--- BEGIN PROVIDED INFORMATION ---

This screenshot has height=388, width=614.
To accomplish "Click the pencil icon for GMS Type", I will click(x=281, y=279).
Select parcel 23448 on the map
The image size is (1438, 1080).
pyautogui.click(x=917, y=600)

--- END PROVIDED INFORMATION ---

• _EXERCISE_
Return every line of the records above word for word, with nothing changed.

• _EXPECTED ANSWER_
This screenshot has height=388, width=614.
To accomplish "Click the pencil icon for GMS Type", I will click(x=281, y=279).
Select parcel 23448 on the map
The image size is (1438, 1080).
pyautogui.click(x=917, y=600)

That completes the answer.